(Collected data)

****

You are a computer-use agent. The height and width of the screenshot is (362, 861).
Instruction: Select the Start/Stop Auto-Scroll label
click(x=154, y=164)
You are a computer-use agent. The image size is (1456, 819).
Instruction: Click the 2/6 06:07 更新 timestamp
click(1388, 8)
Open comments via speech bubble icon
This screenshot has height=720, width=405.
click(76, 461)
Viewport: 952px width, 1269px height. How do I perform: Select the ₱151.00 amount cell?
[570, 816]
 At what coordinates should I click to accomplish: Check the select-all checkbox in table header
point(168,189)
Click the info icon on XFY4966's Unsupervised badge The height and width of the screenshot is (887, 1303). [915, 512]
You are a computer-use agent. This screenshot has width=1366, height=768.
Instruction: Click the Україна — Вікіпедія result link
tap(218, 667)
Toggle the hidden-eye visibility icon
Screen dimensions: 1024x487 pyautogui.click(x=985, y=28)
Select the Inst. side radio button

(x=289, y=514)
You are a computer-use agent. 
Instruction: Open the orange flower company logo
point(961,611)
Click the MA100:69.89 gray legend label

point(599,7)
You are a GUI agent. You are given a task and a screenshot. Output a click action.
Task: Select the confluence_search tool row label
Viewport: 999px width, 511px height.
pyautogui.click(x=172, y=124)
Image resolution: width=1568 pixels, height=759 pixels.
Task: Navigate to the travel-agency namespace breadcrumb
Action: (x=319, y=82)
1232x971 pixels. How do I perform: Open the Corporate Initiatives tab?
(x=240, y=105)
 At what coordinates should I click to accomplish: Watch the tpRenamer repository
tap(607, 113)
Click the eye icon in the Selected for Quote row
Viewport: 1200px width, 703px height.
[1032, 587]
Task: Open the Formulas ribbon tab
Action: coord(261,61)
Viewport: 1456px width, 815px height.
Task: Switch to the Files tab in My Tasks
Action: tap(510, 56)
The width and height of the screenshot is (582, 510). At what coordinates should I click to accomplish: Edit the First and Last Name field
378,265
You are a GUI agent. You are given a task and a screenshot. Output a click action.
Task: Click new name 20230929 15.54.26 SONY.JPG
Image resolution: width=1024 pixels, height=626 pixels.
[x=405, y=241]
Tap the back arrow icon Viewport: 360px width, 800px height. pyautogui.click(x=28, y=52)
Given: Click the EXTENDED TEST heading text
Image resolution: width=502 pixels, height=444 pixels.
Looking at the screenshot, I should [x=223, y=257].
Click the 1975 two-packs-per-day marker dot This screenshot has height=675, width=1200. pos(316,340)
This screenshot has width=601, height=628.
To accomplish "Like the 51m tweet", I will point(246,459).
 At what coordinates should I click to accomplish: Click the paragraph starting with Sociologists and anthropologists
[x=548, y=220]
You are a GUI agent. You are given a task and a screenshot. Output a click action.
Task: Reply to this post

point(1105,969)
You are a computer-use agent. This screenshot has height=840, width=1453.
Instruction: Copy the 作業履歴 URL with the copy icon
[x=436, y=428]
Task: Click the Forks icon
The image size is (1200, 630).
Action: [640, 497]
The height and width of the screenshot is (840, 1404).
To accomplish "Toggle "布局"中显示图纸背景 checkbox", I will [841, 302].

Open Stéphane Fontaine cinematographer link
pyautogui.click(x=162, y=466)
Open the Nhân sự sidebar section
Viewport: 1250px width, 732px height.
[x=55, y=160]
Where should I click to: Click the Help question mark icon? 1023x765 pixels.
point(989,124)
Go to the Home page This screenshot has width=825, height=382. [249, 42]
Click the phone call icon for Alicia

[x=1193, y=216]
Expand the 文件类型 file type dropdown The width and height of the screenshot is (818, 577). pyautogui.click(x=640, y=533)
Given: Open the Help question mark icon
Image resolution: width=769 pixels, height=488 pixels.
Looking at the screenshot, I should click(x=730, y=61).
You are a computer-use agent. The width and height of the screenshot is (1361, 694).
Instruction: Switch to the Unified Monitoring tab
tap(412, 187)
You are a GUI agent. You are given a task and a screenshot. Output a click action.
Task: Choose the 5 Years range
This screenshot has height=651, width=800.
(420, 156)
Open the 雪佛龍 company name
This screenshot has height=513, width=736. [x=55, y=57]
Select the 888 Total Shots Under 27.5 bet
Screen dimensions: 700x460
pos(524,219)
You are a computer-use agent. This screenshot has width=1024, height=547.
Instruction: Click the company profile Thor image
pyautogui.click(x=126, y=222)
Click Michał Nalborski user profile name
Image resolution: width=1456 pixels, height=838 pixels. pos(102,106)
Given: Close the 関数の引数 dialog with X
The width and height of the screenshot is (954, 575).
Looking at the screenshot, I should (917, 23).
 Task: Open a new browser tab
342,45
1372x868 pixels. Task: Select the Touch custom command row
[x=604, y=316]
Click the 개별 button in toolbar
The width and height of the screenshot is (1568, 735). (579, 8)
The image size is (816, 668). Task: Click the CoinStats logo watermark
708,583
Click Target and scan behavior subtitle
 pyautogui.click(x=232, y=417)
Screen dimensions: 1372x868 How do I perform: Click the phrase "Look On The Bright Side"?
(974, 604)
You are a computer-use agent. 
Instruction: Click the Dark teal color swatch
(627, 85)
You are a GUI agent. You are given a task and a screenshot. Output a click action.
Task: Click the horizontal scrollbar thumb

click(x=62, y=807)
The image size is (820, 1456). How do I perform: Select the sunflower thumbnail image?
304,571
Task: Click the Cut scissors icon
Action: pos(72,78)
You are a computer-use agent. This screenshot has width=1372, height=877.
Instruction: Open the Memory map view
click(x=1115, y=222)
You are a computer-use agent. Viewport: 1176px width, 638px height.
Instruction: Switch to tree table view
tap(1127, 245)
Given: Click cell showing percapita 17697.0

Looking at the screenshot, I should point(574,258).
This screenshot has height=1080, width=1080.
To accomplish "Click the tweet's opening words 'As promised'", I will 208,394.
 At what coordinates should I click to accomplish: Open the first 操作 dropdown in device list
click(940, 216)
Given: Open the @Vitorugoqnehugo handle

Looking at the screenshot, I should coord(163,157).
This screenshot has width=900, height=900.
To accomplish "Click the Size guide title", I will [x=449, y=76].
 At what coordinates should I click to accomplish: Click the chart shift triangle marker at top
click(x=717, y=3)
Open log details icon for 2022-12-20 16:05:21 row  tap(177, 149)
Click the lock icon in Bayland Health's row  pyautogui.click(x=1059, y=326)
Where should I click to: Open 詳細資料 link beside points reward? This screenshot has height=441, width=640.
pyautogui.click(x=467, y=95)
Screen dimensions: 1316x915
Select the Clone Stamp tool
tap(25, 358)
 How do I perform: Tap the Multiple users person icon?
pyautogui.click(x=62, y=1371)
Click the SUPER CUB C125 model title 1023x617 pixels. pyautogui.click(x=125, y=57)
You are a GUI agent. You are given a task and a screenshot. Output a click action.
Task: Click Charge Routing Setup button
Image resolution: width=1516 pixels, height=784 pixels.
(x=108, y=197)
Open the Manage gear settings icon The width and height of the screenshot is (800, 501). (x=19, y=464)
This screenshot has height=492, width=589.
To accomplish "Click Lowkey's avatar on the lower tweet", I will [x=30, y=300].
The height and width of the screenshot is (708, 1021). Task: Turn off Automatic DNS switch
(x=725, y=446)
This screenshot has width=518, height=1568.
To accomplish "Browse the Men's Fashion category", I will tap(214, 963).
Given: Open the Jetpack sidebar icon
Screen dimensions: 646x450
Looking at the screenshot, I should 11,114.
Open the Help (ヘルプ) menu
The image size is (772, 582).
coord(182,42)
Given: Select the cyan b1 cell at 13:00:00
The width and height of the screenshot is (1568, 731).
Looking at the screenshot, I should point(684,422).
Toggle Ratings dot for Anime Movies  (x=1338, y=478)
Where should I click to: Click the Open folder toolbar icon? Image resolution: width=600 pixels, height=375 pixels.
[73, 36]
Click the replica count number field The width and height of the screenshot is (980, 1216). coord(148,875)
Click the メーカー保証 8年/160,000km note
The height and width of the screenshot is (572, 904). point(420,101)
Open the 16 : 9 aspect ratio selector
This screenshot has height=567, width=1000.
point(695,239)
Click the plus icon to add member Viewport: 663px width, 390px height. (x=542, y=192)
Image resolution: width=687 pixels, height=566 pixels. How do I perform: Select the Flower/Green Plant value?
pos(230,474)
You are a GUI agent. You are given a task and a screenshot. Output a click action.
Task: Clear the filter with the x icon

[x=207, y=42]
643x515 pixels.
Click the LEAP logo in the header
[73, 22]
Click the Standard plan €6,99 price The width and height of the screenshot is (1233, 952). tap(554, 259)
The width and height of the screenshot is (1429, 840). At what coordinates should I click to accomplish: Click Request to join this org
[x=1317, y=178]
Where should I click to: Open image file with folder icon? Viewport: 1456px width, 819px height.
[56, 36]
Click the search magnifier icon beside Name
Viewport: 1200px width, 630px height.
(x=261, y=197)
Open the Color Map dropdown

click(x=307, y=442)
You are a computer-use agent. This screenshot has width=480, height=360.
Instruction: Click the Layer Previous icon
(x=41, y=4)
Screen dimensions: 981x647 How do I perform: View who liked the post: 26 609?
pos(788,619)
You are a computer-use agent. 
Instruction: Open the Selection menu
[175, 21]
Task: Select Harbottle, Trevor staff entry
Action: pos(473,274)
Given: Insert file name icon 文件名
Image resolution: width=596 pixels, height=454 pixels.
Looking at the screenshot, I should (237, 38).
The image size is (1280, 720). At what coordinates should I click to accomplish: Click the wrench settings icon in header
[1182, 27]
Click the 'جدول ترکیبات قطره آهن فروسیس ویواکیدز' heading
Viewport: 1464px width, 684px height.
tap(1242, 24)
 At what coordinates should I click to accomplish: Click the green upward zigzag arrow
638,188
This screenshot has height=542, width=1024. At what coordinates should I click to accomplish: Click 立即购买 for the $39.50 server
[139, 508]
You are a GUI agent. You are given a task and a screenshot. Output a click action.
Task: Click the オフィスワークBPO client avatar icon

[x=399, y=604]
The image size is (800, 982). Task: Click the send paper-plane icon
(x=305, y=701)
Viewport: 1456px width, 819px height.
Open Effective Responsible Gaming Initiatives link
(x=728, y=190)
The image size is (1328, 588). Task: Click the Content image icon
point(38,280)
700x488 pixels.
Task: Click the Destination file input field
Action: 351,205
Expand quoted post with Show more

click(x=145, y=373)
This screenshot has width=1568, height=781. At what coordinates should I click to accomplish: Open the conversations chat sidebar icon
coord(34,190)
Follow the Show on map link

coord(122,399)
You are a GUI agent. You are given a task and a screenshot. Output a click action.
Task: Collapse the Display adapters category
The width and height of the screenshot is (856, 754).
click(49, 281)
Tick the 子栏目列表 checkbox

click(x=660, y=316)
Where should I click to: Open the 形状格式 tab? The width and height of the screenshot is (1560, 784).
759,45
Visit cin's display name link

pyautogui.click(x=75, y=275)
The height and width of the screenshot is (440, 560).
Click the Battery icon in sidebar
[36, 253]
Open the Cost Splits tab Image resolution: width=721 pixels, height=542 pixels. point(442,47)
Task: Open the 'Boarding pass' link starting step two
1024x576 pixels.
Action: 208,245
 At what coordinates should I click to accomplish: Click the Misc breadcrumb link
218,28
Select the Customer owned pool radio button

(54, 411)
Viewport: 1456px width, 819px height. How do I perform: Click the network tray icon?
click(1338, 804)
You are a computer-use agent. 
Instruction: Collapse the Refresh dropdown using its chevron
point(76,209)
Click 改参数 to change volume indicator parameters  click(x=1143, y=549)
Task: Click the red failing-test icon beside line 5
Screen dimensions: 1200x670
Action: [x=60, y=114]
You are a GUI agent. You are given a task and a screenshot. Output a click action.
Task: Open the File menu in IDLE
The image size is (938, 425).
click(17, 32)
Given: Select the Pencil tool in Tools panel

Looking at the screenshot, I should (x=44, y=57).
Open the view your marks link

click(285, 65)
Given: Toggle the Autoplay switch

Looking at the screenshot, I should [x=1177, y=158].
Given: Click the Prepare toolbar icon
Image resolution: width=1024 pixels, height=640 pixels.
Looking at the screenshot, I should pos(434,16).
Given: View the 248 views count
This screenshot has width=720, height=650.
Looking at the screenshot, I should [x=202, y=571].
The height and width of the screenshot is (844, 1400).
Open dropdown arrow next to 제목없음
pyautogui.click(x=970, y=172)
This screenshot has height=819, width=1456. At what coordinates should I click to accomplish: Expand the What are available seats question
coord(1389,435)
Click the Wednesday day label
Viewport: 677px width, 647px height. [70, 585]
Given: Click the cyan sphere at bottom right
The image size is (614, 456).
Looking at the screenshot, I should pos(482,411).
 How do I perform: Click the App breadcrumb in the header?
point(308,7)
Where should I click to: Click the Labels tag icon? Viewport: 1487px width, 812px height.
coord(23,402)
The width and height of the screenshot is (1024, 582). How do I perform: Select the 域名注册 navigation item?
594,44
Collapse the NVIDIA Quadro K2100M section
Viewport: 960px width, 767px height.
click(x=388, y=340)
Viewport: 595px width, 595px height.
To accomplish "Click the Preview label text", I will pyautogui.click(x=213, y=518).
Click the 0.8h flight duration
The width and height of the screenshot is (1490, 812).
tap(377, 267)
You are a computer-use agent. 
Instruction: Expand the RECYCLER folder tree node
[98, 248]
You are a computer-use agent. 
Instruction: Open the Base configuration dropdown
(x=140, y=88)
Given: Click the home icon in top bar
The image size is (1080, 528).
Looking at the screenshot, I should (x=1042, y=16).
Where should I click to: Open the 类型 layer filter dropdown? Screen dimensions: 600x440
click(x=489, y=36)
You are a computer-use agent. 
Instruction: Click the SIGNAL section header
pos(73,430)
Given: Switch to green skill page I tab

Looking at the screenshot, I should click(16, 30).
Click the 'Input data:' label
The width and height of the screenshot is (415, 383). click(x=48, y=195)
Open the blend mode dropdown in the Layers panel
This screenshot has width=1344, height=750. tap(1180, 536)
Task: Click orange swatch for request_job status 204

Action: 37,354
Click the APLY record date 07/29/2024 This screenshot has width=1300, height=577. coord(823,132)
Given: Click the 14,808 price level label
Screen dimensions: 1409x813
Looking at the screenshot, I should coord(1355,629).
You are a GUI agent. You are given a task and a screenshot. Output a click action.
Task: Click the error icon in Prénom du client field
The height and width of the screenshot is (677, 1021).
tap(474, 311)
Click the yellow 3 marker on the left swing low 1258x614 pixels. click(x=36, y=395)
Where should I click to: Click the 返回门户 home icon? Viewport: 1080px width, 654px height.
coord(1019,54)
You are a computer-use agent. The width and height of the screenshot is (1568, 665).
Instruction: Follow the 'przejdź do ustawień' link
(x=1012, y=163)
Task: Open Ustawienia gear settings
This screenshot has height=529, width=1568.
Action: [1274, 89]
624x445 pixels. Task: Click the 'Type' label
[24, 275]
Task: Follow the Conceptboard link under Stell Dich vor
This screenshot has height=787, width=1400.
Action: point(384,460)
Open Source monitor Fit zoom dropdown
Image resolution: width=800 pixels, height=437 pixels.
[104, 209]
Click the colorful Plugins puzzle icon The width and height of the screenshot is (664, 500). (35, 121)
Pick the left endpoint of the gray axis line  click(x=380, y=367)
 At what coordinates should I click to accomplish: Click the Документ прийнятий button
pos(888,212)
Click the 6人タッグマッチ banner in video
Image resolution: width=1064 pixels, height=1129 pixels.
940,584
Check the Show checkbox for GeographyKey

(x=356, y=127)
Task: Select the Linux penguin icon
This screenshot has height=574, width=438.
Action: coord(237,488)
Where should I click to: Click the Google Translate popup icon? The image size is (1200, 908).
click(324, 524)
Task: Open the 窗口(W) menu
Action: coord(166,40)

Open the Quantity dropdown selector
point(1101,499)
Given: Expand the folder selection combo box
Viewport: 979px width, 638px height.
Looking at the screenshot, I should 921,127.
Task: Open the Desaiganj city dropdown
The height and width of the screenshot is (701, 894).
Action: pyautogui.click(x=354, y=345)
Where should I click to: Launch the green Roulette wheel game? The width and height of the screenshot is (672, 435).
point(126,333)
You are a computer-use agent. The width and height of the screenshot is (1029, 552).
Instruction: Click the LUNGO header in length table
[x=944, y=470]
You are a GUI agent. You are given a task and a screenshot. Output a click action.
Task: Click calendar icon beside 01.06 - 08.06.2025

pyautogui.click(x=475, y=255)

****

PROBLEM >> Rewrite the items from the line containing "Given: Click the EXTENDED TEST heading text" through the line containing "Click the 1975", swapping "marker dot" for "data point" and leaving everything else unchanged.

TASK OUTPUT >>
Given: Click the EXTENDED TEST heading text
Image resolution: width=502 pixels, height=444 pixels.
Looking at the screenshot, I should [x=223, y=257].
Click the 1975 two-packs-per-day data point This screenshot has height=675, width=1200. pos(316,340)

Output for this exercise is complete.